Mishiko Threatens Russia from Behind his School Desk

2011-04-20 12:37

Mishiko Threatens Russia from Behind his School Desk. 16078.jpegIt is widely known that the Georgian leader, like a Turkic akyn, lives according to the principle "I sing what I see". If his destiny carries him to farmers, he swears his love to agriculture. If the road leads his to Batumi, tourism immediately becomes the highest priority of Georgia. And if he drops on a school, naturally, education becomes the most important thing in the country. And Mishiko promises to cover everybody with gold in spite of the fact that mice hang themselves in the


Georgian treasury. It is a pity there is still somebody who believes the talkative president.

To promise is not to marry. By all appearances, this is the main life principle of Mikhail Saakashvili. His odious idol Vladimir Putin was once called "the county's husband". Mishiko will never deserve such a nickname. He is able just to promise a "bright future" to Georgia, without even thinking how to keep his promises.

Saakashvili's tongue never stops wagging. So he may blurt out anything: one cannot expect him to be responsible. He went and swore that by 2013 Georgian schools would reach the European level. "Our schools will be no worse than those of Amsterdam and Copenhagen", he said in Borjomi at his meeting with countryside teachers.

The occasion for such a loud declaration was the appearance of a new school in the Tadzrisi village of the Borjomi District. The event could seem quite ordinary, but for Saakashvili even the opening of an ice-cream  booth could be a good reason for high-flown promises. They can be given without any fear: how can modest countryside teachers know what kind of schools there are in Amsterdam and Copenhagen? Their salaries are surely not enough to fuss about "foreign lands".

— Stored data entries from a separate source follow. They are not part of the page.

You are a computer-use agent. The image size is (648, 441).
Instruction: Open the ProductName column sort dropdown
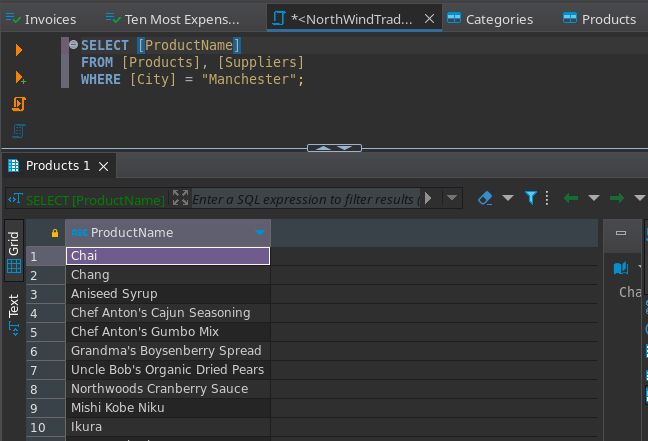tap(261, 233)
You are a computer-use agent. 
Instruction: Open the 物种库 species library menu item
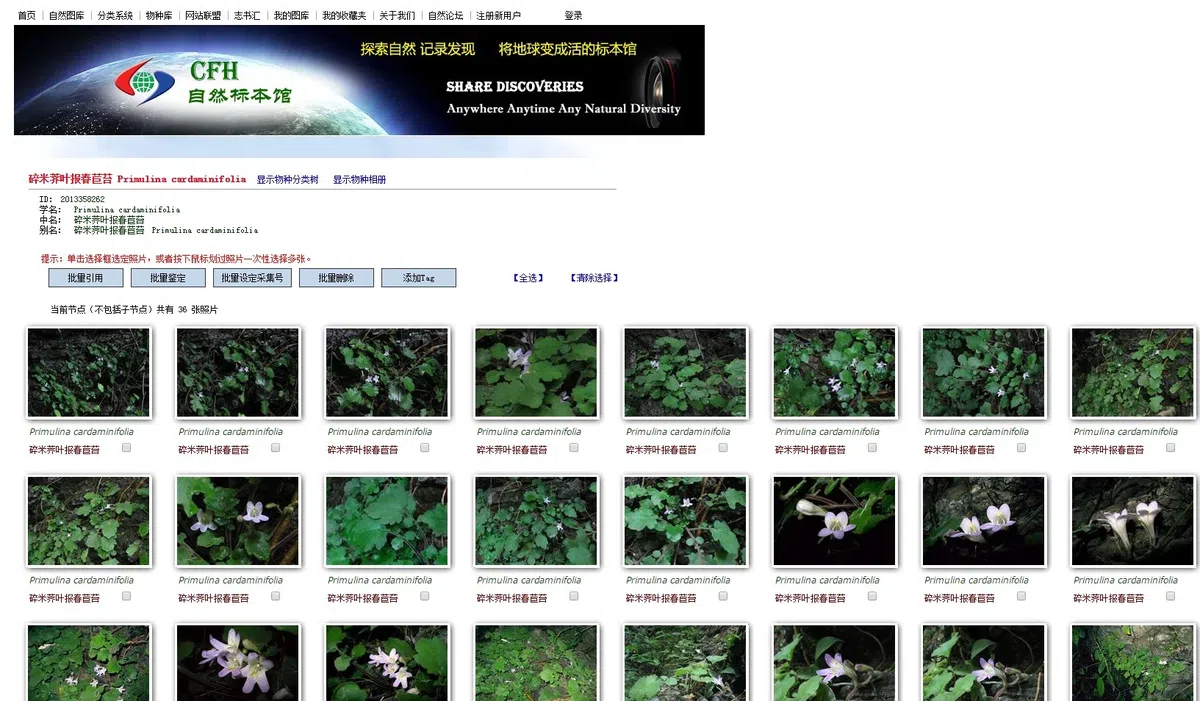[x=158, y=16]
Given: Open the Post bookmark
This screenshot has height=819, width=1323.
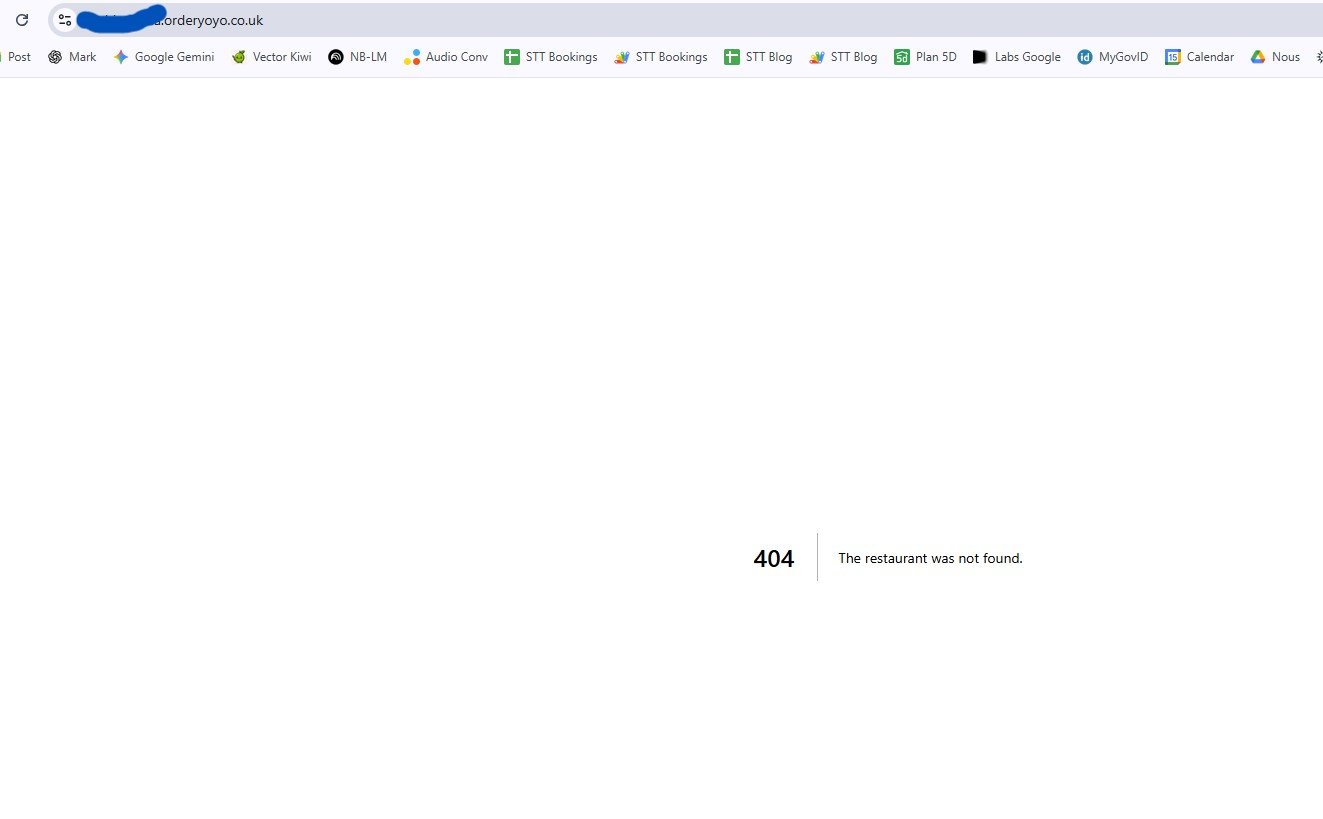Looking at the screenshot, I should pyautogui.click(x=18, y=57).
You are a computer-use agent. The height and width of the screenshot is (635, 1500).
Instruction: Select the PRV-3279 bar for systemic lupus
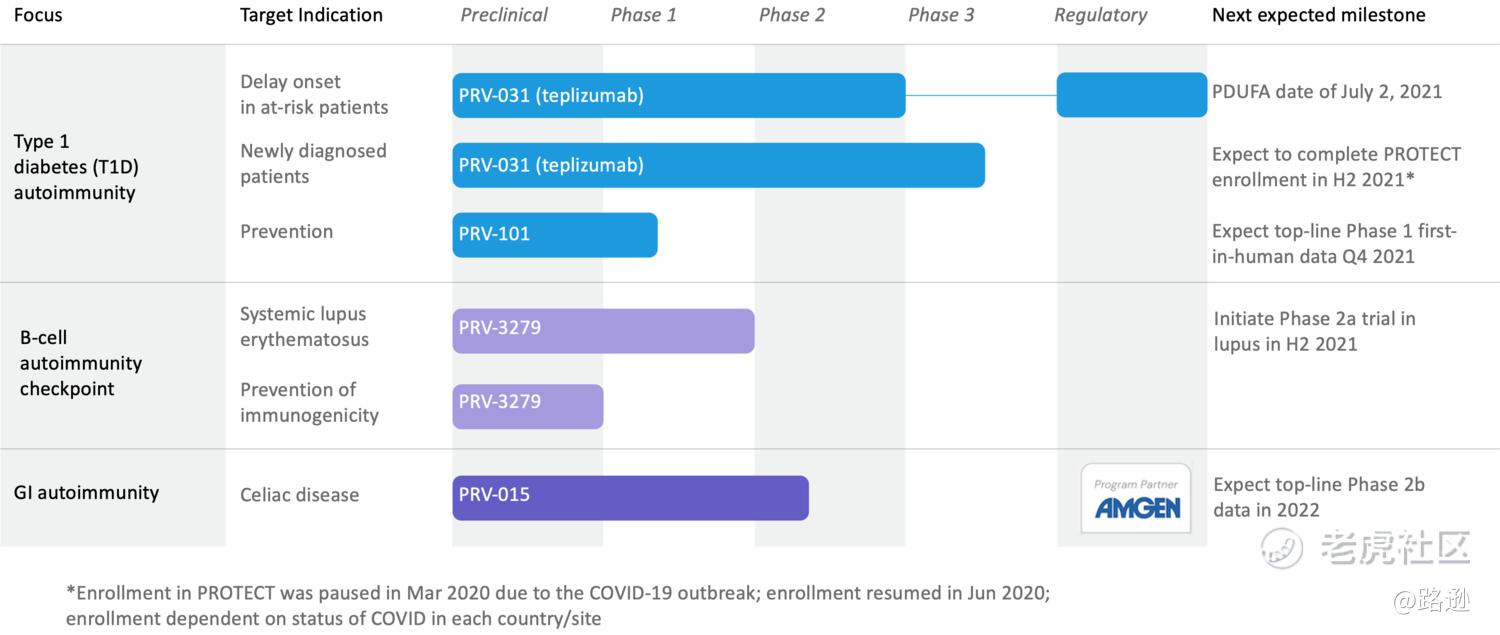[603, 331]
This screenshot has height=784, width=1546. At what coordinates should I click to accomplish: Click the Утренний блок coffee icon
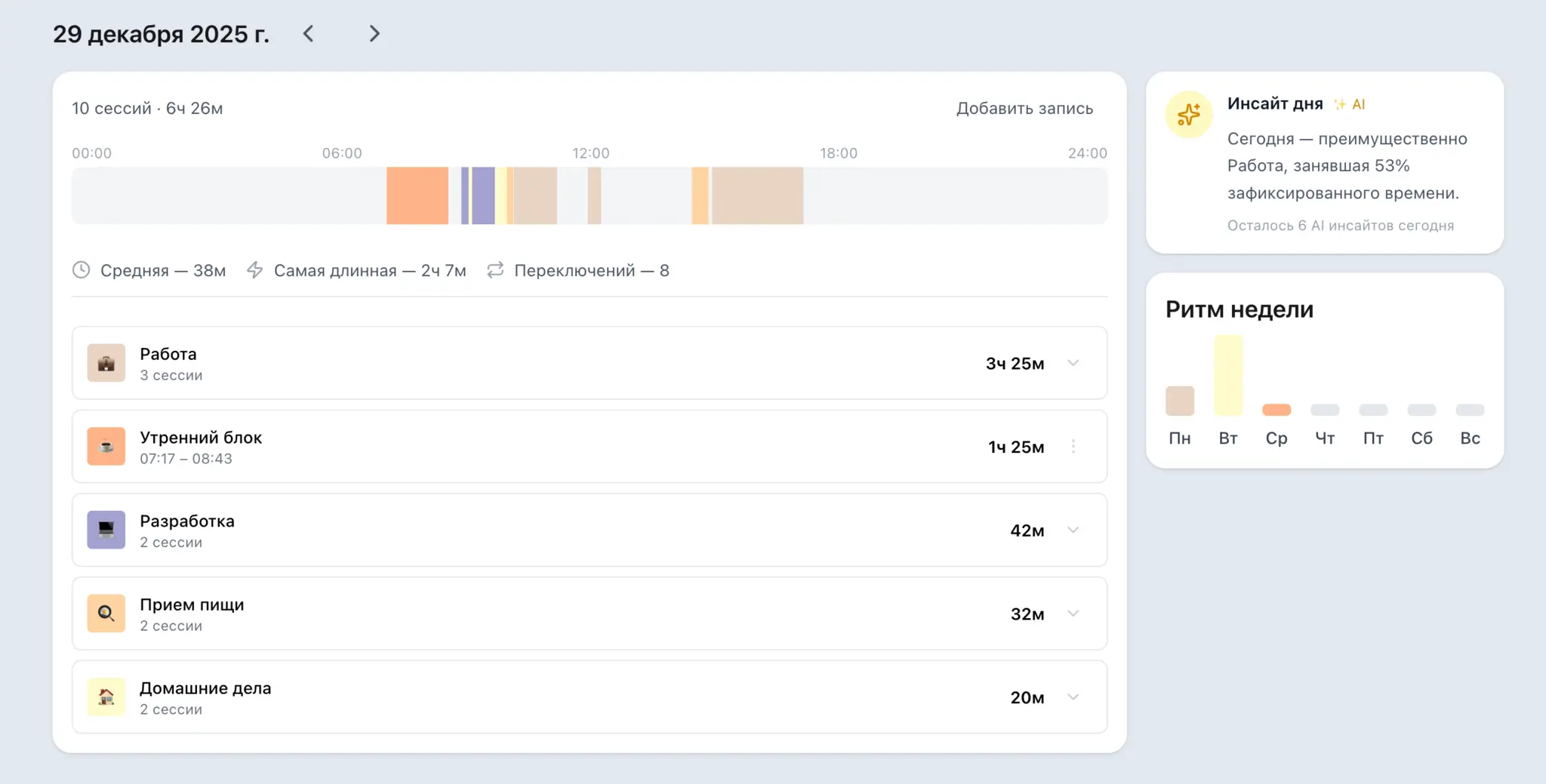pos(106,447)
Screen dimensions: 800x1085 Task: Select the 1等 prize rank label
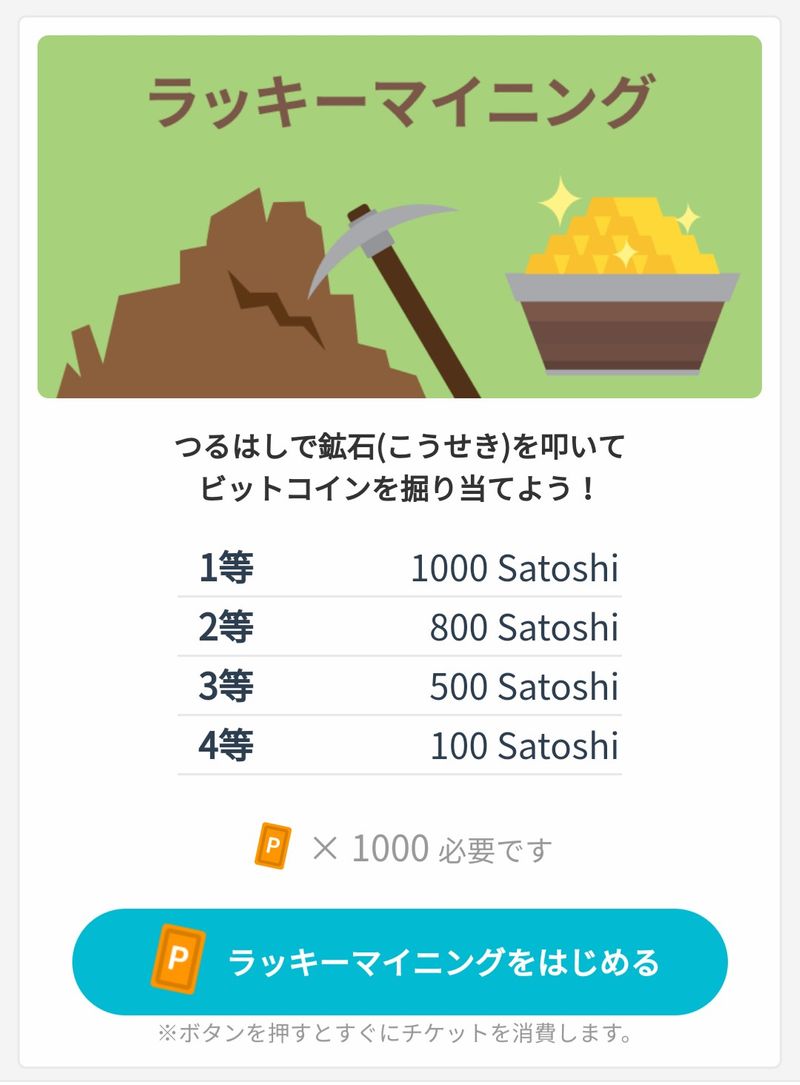click(226, 568)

And even the salary increment promised by Mishiko will not let Georgian teachers make foreign tours. These promises sound quite mythical anyway. According to Saakashvili, an average teacher receives about 380 lari (about 230 dollars). In the nearest but not precise future this figure, as the president promised, will be increased almost twice: up to 680 lari.

And the best of the best teachers who pass special certification, who master the computer and the English language and participate in some special programs will have even one thousand lari. However, Mishiko did not say what a large pocket this money will appear from. Maybe it is for this reason that teacher's salaries will be increased "in the nearest future" and not by a precisely specified date?